[Items from a data source]

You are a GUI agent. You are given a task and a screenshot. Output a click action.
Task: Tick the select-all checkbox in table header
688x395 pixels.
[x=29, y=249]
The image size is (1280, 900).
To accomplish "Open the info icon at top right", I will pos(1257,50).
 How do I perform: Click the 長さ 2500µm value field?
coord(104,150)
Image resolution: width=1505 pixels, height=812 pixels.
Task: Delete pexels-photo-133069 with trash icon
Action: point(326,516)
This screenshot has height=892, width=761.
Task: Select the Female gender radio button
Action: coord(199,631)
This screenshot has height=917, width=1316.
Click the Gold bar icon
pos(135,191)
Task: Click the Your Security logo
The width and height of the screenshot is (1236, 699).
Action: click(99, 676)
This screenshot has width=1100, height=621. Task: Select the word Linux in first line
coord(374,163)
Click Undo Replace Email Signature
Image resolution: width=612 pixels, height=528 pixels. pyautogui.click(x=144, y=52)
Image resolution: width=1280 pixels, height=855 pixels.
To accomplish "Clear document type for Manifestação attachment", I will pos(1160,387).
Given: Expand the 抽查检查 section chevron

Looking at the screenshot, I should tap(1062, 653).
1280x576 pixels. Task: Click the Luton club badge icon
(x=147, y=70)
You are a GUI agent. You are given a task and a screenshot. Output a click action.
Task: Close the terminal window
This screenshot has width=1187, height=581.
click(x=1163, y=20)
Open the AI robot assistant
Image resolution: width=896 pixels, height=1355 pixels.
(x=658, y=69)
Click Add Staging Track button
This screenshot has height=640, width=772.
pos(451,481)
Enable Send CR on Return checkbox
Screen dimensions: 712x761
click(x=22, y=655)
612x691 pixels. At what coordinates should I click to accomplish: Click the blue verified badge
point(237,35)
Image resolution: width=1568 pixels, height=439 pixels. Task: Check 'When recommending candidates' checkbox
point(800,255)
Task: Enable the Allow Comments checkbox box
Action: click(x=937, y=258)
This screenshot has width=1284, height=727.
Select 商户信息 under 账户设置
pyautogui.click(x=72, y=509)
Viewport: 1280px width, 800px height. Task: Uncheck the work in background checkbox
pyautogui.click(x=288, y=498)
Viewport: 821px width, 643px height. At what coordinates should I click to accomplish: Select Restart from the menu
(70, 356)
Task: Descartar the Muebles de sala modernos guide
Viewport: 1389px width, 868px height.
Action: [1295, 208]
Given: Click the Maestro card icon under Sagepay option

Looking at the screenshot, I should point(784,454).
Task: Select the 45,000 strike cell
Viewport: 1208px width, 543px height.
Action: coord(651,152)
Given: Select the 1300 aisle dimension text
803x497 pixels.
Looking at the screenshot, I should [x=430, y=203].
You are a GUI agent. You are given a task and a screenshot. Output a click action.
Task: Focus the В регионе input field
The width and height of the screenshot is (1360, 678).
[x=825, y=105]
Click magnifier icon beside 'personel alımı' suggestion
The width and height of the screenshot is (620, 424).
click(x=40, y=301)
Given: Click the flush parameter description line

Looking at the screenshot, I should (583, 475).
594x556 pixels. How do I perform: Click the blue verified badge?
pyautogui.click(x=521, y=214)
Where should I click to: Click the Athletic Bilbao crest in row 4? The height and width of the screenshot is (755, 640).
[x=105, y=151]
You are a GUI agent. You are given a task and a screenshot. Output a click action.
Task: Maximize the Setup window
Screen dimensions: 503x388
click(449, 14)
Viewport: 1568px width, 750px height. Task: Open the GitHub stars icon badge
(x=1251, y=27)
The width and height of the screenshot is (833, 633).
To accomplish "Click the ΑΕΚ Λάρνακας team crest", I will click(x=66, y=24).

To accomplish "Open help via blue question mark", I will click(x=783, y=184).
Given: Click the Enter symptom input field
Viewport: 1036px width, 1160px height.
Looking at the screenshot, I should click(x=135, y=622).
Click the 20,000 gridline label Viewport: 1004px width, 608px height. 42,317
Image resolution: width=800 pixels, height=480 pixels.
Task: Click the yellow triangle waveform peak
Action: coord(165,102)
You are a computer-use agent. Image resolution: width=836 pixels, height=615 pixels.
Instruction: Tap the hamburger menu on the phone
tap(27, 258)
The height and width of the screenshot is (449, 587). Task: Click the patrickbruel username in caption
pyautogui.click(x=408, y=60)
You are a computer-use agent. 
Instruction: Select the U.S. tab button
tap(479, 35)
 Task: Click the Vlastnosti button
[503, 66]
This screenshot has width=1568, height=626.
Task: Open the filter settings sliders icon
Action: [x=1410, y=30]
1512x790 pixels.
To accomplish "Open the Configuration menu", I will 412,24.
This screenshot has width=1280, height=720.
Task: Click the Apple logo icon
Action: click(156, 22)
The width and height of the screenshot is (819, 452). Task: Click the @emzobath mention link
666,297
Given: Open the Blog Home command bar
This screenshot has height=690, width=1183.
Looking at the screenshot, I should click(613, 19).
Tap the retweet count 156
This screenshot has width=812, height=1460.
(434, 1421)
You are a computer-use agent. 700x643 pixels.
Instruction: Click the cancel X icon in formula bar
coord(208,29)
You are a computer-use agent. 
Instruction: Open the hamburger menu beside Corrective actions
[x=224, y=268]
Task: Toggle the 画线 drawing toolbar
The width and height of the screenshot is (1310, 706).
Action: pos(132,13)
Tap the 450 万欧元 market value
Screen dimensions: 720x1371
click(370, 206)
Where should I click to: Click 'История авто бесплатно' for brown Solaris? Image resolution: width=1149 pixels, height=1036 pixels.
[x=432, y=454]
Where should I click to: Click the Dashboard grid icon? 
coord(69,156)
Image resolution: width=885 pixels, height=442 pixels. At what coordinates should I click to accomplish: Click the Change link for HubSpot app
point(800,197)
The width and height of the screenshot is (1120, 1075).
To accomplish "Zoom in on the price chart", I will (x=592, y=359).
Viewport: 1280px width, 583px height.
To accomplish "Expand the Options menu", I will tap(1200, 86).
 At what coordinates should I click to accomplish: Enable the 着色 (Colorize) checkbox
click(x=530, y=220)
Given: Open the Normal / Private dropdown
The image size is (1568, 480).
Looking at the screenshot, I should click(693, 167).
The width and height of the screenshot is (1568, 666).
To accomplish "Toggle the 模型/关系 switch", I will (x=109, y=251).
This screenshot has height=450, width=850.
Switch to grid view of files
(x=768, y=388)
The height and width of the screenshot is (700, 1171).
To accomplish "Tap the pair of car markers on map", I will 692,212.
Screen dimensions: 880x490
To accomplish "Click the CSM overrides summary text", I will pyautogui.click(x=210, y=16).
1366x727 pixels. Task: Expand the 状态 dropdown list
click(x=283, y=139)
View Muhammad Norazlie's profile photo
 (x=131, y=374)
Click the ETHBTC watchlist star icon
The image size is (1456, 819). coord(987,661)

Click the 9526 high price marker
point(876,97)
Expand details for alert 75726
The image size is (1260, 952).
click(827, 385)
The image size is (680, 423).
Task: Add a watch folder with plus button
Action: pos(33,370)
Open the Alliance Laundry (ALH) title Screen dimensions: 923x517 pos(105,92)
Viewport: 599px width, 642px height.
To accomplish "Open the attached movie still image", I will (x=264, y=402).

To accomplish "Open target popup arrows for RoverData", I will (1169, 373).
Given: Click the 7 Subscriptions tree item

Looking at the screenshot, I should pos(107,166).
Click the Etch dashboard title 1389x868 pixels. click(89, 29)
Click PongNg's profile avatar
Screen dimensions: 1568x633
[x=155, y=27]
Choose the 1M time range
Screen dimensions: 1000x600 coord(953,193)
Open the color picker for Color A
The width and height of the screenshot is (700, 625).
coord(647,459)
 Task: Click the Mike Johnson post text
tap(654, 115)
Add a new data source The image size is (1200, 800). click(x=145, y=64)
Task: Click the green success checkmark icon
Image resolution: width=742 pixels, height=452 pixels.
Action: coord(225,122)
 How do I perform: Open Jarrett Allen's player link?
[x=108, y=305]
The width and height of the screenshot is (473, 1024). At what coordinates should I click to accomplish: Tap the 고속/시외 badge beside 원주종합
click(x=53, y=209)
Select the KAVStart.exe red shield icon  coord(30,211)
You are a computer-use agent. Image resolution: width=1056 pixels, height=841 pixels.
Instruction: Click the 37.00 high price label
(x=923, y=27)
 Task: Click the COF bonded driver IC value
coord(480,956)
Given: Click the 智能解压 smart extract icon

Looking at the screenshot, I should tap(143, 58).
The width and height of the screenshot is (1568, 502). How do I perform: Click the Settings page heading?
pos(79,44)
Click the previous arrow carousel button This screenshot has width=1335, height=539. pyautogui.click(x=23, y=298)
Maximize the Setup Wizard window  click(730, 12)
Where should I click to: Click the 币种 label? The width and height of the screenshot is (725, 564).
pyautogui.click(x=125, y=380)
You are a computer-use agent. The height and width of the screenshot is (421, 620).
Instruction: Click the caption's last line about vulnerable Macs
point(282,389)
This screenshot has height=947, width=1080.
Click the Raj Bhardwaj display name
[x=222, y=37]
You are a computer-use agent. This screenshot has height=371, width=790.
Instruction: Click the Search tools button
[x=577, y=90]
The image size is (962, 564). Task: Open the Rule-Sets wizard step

• _EXERCISE GOAL_
From the entries, copy every line in which the word "computer" occurs.

• _TASK RESULT_
You are a computer-use agent. Image resolution: width=836 pixels, height=615 pixels.
You are a computer-use agent. 
You are a computer-use agent. 700x643 pixels.
You are a computer-use agent. 
You are a computer-use agent. Image resolution: width=1056 pixels, height=841 pixels.
You are a computer-use agent. The height and width of the screenshot is (421, 620).
You are a computer-use agent. This screenshot has height=371, width=790.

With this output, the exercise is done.